Understanding how protein toxins interact with cellular processes is crucial for developing more effective treatments for affected patients. Frederic Bard at the A*STAR Institute of Molecular and Cell Biology and co-workers have now used a genetic screening procedure to identify potential target molecules that could be used as antidotes for the problematic protein toxins ricin and Pseudomonas exotoxin.
Ricin is found in beans (pictured) of the plant Ricinus communis, which is used for castor oil production and relatively easy to obtain and prepare, as well as being stable when purified and dried. However, it is also potentially lethal when inhaled, even in tiny amounts. Pseudomonas exotoxin, on the other hand, is produced by the medically important bacterium Pseudomonas aeruginosa. The species is an opportunistic pathogen that often attacks burn wounds and weakened immune systems, and is a common lung infection in cystic fibrosis patients. Once an infection has started, the bacterium secretes the exotoxin, which damages cells and tissues.

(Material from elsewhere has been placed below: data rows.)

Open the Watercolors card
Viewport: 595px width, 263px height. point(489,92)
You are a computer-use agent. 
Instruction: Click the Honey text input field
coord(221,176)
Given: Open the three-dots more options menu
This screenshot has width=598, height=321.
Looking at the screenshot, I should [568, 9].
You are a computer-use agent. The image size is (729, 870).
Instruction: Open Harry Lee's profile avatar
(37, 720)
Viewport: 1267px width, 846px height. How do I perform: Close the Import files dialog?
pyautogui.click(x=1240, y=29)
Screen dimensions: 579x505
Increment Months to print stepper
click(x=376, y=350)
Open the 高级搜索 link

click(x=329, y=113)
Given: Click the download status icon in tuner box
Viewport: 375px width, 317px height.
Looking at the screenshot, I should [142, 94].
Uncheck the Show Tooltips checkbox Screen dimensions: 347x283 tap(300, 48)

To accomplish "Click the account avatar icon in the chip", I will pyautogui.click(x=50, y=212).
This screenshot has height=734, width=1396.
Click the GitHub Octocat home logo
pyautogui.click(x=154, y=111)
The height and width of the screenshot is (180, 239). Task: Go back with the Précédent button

Like many other toxins, ricin and Pseudomonas exotoxin disrupt protein synthesis. To achieve this disruption, however, they must first reach the inner core of cells by following the retrograde membrane traffic pathway—a complex route inside the cells. “We wish to understand how the toxins can hijack the retrograde pathway,” explains Bard. “We knew from previous studies that these proteins need components of this pathway, but the extent of this has been unclear.”
The researchers searched for host molecules required by both toxins that enable them to enter cells. Bard and his team aimed to block the expression of host genes individually and to see whether the toxins could still enter the cells in the absence of the proteins encoded by these genes. To achieve this on a large scale, they used RNA interference technology to screen the human genome efficiently for the necessary genes.
“We showed that each toxin requires several hundred host molecules, but that the actual amount of overlap between both sets of required genes is quite modest,” says Bard. Despite this, many of the genes shown by Bard’s team to be important gene-encoding proteins in membrane traffic are also found in similar cell compartments and structures.
“Our findings suggest that ricin and exotoxin exploit two intertwined retrograde pathways that converge and diverge at multiple points,” says Bard. The researchers hope that their work will contribute to the development of effective toxin antidotes and therapeutic treatments with limited side effects.
The A*STAR-affiliated researchers contributing to this research are from the Institute of Molecular and Cell Biology.